## DATA FOR THIS TASK
*** Begin section ***

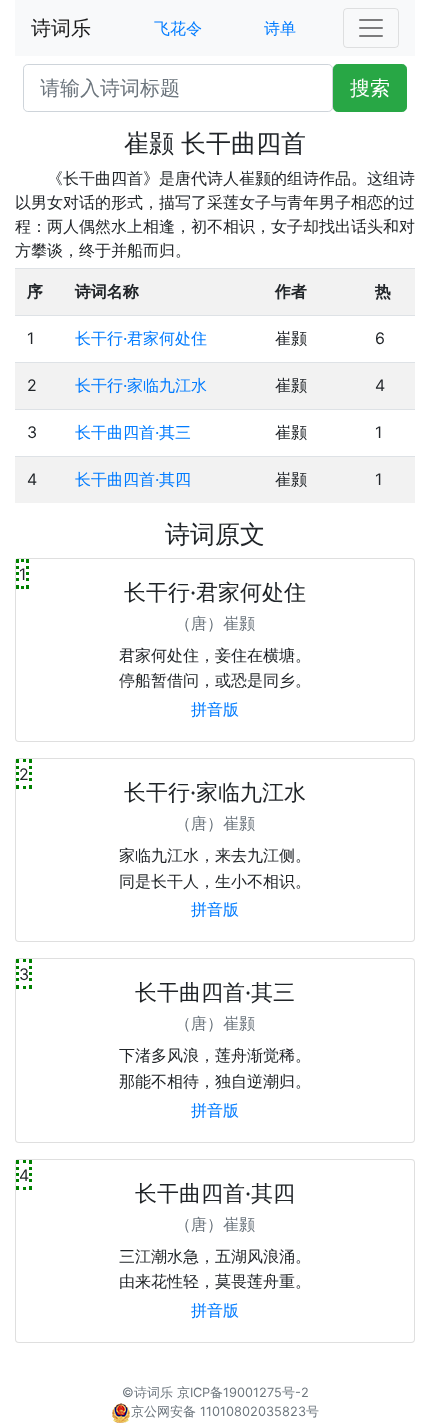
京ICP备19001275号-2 (243, 1392)
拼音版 (215, 709)
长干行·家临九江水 (141, 385)
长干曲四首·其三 (133, 432)
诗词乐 (61, 28)
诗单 (280, 28)
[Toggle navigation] (371, 28)
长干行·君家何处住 (141, 338)
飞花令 (178, 28)
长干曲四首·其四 (133, 479)
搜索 (370, 88)
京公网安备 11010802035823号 (225, 1411)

*** End section ***

## YOUR OBJECTIVE
Reproduce all the records verbatim, excluding images.

## REPLY
京ICP备19001275号-2 (243, 1392)
拼音版 (215, 709)
长干行·家临九江水 (141, 385)
长干曲四首·其三 (133, 432)
诗词乐 (61, 28)
诗单 (280, 28)
[Toggle navigation] (371, 28)
长干行·君家何处住 (141, 338)
飞花令 (178, 28)
长干曲四首·其四 (133, 479)
搜索 (370, 88)
京公网安备 11010802035823号 (225, 1411)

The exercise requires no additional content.